I gave up and stormed down to the room (like Van Gogh returning from a cornfield) and did a sketch from imagination of the proposed identification chart which I thought that I might do as a large painting – in emulsion of course!
Tutorial: ‘Cheat like mad!’
I favoured emulsion because I was so used to using it for scenic painting. Fortunately painting tutor Bateson Mason persuaded me that acrylics would be more suitable. From then on the illustration tutors had to make there way up to my room at the Kensington Gore building if they wanted to keep up with my painfully slow progress on the 4ft x 8ft acrylic on chipboard painting.

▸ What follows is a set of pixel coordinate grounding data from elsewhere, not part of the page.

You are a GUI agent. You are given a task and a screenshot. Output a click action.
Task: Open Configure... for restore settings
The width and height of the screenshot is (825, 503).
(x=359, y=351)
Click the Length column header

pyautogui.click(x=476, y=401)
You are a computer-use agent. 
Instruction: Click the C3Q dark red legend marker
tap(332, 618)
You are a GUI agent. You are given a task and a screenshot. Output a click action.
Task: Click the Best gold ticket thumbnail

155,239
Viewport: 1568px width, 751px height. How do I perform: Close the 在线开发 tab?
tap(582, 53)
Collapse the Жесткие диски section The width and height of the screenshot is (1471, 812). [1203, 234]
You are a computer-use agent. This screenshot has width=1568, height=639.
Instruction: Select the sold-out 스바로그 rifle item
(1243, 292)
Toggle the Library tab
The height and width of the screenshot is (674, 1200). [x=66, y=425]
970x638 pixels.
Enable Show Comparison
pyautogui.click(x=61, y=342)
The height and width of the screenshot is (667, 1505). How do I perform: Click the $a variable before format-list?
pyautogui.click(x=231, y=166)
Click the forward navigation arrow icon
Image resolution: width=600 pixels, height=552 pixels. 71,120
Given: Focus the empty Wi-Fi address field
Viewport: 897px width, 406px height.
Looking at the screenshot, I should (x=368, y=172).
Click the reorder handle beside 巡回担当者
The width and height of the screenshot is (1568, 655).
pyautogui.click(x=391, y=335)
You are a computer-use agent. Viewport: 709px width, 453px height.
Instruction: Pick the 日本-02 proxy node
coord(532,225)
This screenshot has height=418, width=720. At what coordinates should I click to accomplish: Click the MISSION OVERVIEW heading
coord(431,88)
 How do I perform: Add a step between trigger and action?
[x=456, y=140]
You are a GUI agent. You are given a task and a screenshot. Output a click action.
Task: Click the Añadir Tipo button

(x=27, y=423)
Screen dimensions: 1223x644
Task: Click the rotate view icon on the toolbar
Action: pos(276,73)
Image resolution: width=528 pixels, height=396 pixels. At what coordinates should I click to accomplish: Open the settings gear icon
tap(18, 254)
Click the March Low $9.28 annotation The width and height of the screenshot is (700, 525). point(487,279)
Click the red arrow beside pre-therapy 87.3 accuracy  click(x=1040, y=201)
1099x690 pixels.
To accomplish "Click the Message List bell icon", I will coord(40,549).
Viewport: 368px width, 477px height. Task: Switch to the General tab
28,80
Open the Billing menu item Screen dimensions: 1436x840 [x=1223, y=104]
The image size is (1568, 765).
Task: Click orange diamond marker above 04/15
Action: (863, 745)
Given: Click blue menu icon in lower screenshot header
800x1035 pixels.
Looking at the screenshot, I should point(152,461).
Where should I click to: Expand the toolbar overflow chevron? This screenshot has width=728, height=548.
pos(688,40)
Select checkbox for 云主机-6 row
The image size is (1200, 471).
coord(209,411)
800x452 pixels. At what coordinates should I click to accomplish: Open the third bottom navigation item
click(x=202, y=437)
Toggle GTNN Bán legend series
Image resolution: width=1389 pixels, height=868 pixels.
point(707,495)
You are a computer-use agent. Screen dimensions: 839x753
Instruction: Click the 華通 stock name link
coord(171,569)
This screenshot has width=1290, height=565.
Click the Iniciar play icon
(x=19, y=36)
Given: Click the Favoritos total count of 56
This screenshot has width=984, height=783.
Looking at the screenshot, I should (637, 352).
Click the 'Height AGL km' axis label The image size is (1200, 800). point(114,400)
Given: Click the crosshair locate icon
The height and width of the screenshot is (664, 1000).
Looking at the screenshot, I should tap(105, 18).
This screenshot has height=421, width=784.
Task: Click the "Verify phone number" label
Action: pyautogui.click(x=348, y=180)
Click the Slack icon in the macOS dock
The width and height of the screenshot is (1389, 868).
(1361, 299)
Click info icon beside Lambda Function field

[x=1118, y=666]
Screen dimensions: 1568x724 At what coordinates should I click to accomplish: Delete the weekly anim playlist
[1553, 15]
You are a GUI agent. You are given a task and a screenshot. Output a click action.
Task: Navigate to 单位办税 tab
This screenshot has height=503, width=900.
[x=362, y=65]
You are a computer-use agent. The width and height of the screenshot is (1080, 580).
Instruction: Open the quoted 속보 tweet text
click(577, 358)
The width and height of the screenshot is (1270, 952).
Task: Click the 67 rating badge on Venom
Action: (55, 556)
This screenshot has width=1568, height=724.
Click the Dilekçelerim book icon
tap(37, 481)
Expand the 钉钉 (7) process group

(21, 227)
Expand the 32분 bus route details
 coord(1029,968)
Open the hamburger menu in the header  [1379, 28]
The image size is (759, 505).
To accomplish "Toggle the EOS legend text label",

I remember Bryan Robb chuckling and heartily endorsing Quentin Blake’s advice to ‘cheat like mad’. That’s my natural history illustration tutor John Norris Wood on the right.
I particularly like this drawing of me busily finishing an overdue article for Yorkshire Life in my narrow room at the college hostel at Evelyn Gardens, South Kensington, only 10 minutes walk from the college. It brings back that feeling of having a room of my own for the first time and having lots of time allocated to creative work.
Mid-term, I was invited back to Yorkshire for the Morley Operatic production of Pickwick, to see the scenery for that I’d painted during the summer vacation (how did I fit that in?!). You can see, in this entry from my diary for the following day, when I had time for a walk around the valley, that after just two months in London I was glad to be back home and that I was feeling a nostalgic pull from my home patch.